The Vauban area of Freiburg is particularly sustainable. It’s full of “solar neighborhoods”: the rows of modernist, wood-paneled, Rolf Disch-designed homes with thin solar PV panels for roofs are called “plus energy” houses. That’s because they generate more energy than they consume by means of passive solar heating (architecture that collects, stores, and distributes solar energy in the form of heat), state-of-the-art insulation, and electricity-producing solar photovoltaics.
Other buildings are climate neutral with “green roofs,” namely urban gardens atop the structures that, among other things, capture rain water that is then re-used. There are no parking spaces anywhere in view of the forest-lined streets where kids play football: cyclists, joggers, and football players have right of way there, not automobiles.

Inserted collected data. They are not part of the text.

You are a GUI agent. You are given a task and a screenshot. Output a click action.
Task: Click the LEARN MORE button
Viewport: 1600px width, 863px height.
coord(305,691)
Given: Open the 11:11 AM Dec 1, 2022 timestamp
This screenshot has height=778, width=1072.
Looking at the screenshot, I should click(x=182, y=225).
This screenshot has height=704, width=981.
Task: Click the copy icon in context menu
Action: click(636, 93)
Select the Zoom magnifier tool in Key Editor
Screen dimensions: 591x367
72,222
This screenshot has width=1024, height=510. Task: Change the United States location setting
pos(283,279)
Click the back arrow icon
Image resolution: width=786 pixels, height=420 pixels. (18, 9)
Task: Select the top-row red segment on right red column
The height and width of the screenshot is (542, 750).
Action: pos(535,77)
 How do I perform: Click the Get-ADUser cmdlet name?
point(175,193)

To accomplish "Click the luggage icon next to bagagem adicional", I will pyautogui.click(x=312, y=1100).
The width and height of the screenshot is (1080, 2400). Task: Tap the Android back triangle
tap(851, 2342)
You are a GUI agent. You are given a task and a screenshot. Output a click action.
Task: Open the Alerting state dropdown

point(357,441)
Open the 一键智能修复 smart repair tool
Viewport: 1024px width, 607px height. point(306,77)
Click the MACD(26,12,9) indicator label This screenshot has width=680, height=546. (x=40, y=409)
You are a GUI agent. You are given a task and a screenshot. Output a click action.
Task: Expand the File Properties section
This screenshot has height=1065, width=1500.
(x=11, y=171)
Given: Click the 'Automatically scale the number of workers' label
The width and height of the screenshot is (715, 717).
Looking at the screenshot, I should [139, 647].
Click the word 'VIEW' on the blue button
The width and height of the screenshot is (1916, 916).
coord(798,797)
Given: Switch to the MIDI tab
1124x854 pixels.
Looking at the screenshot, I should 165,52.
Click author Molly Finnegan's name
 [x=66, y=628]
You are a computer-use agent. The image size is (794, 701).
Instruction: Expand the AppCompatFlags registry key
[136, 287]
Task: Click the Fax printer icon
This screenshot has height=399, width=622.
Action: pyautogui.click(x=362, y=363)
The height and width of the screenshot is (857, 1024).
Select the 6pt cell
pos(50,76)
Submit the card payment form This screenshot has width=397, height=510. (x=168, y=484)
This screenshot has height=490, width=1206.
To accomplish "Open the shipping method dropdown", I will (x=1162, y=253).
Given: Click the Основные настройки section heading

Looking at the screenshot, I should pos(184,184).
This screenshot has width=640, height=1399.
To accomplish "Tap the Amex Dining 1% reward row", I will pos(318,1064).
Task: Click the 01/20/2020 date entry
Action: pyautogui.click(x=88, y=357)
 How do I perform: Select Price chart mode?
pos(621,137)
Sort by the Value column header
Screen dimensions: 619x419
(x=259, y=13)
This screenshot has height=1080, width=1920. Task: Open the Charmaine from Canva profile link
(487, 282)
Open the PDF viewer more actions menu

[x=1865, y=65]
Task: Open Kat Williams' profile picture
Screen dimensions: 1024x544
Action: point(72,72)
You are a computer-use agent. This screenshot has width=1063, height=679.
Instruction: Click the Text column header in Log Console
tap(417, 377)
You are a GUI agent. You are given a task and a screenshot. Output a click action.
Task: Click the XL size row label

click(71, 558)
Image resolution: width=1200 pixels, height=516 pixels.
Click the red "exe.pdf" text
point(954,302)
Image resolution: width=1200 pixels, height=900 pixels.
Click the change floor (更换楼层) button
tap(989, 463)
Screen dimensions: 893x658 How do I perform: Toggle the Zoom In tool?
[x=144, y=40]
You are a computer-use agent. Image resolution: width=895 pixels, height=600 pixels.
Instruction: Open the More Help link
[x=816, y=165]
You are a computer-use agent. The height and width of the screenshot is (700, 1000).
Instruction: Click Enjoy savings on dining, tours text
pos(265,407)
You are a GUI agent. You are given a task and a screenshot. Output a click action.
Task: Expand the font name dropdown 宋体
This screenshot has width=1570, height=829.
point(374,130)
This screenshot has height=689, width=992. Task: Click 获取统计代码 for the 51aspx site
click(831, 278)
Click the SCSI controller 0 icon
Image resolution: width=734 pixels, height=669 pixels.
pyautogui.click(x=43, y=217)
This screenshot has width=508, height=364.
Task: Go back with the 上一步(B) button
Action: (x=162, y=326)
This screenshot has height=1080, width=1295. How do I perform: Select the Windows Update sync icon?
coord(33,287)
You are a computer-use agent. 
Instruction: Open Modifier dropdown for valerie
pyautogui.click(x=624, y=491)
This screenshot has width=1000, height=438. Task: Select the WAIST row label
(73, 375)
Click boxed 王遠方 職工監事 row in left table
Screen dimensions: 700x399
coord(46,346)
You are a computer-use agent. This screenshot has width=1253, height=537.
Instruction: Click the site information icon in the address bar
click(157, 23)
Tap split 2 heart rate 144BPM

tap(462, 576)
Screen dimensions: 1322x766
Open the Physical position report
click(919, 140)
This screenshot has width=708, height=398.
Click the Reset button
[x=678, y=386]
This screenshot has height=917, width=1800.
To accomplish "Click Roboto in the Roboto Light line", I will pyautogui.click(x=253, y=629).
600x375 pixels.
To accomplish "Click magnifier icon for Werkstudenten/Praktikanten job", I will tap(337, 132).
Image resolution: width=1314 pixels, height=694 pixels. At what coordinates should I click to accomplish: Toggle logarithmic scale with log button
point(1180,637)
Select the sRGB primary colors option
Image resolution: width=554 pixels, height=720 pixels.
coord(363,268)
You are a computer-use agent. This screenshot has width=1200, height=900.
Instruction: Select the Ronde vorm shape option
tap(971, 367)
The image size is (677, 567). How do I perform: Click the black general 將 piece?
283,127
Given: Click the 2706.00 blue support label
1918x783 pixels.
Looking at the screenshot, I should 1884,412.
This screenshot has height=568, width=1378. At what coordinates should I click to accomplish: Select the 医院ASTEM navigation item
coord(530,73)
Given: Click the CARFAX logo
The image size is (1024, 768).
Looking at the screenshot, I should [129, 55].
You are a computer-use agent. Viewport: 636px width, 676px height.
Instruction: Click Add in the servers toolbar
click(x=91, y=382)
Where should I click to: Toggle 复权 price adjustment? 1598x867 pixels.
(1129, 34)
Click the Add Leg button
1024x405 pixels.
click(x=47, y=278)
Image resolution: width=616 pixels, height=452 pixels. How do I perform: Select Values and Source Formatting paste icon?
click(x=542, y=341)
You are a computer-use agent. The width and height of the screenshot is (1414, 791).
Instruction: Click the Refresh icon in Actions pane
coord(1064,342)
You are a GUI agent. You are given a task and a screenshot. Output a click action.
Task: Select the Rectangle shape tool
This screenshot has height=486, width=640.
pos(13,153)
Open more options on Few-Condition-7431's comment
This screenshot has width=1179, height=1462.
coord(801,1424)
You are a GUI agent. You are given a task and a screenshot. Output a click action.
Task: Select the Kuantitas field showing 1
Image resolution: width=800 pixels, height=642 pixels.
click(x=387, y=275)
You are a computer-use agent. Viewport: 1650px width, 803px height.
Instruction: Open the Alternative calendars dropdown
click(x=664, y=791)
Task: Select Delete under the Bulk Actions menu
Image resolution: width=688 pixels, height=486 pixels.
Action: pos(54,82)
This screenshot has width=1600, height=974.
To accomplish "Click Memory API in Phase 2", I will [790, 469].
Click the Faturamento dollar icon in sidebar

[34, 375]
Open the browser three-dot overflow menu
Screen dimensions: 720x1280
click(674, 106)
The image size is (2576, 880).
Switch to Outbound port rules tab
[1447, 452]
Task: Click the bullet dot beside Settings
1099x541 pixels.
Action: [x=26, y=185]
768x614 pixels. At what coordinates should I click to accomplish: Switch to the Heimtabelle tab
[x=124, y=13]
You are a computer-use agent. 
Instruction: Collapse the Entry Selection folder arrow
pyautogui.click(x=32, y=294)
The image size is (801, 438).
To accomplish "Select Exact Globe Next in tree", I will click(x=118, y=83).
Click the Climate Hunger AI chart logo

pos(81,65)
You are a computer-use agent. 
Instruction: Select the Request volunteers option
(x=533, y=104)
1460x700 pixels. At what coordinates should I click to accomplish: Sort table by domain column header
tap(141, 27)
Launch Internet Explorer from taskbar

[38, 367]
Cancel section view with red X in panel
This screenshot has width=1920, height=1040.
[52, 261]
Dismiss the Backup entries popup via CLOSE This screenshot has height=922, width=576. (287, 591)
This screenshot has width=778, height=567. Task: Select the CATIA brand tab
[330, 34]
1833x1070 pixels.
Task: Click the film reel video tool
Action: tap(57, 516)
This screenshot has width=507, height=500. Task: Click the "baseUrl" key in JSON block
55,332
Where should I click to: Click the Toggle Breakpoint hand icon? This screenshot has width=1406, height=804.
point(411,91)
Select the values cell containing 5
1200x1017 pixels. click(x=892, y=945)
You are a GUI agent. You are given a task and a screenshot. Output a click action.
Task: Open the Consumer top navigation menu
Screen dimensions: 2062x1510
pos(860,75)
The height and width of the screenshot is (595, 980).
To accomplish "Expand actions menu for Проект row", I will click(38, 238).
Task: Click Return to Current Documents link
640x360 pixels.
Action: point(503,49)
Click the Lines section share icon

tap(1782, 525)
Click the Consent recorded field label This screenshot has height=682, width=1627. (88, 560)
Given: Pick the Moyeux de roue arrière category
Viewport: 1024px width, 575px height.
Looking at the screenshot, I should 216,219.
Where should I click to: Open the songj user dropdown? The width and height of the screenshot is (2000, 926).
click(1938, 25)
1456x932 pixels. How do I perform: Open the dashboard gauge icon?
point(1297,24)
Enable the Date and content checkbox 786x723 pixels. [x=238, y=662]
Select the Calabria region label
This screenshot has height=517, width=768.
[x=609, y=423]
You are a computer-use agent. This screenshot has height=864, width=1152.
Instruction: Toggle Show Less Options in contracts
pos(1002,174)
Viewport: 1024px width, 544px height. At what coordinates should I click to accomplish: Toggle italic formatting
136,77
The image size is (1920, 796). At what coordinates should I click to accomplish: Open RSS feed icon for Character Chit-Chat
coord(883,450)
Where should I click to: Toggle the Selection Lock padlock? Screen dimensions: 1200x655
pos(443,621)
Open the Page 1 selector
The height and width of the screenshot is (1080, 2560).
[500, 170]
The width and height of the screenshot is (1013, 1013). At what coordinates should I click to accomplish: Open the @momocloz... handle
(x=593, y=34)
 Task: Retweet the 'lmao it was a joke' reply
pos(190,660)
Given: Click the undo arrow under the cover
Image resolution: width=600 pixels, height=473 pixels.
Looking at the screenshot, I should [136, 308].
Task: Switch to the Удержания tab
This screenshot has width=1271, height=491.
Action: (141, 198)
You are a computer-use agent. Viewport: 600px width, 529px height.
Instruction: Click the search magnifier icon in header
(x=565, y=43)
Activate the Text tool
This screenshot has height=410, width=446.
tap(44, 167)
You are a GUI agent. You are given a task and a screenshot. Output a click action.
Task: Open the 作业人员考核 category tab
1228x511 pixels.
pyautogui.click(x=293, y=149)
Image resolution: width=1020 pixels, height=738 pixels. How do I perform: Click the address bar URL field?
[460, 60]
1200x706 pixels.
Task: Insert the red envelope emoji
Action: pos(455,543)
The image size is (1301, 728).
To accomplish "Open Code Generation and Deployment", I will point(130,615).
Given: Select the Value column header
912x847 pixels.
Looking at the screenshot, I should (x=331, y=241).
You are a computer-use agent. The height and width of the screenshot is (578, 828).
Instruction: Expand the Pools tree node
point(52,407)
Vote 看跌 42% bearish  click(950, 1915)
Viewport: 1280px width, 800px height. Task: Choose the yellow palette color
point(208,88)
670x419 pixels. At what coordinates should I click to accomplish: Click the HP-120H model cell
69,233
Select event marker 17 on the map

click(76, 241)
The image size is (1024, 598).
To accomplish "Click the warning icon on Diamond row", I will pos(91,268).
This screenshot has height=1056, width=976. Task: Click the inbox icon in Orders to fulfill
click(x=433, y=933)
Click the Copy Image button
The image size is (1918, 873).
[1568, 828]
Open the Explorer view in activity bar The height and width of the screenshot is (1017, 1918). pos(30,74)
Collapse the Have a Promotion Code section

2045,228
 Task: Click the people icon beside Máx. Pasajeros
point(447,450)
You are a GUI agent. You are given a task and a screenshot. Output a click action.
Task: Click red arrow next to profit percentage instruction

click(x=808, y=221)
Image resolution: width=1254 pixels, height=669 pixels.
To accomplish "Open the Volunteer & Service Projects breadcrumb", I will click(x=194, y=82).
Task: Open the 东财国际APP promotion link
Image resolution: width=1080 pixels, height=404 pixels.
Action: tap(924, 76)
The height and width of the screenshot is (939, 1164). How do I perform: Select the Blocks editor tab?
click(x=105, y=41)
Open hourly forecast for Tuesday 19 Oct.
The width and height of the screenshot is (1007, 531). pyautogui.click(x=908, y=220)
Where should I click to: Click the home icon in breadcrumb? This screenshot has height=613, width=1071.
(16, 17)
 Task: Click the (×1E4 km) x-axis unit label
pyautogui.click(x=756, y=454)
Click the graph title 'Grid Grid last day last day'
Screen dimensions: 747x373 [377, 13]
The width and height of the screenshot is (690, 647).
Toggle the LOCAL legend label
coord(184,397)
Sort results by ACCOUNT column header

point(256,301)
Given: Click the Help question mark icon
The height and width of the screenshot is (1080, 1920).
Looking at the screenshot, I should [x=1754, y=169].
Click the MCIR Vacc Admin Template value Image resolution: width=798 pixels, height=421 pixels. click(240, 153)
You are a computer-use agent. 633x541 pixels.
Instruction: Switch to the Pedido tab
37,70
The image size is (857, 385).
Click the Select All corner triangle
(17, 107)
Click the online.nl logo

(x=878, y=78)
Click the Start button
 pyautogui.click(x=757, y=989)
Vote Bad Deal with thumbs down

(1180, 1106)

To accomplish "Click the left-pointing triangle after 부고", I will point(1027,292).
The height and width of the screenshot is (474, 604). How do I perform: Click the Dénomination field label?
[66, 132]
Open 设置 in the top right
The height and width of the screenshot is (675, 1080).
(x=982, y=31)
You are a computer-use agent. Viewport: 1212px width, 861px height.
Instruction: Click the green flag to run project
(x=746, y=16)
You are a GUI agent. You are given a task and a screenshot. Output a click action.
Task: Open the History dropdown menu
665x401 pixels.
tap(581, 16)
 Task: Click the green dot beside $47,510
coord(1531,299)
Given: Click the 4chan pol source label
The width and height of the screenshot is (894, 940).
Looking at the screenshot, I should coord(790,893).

So many years after the last of the anti-nuclear-energy battles, I hadn’t expected the 1970s-hippie vibe with yellow and red Atomkraft? Nein Danke flags hanging from balconies and old caravan wagons propped up on cinder blocks behind some buildings. The kindergartens and schools are brightly painted with alternative cartoon characters and funky playgrounds dot the spacious yards between buildings. Any city kid would be envious.
One surmises that more than a few of the region’s early renewables pioneers live here, and obviously take a keen interest in keeping Vauban sustainable and livable – and thus attractive even to those who may not once have manned the barricades. So sought-after is living space in Vauban, there’s a long waiting list that just gets longer.
Vauban though is just one of Freiburg’s gems, another being the brand new city hall that is also “plus energy”, supplying all the power it needs and then some generated from 800 solar panels on its facades and roof. Freiburg, a city of 225,000, has chalked up accolade after accolade in years past for its green solutions and sustainable urban planning. Only one city in Germany has more kilometers of bike lanes, and Freiburg’s standards for the energy efficiency of new housing is a league more ambitious that the federal government’s minimum standards.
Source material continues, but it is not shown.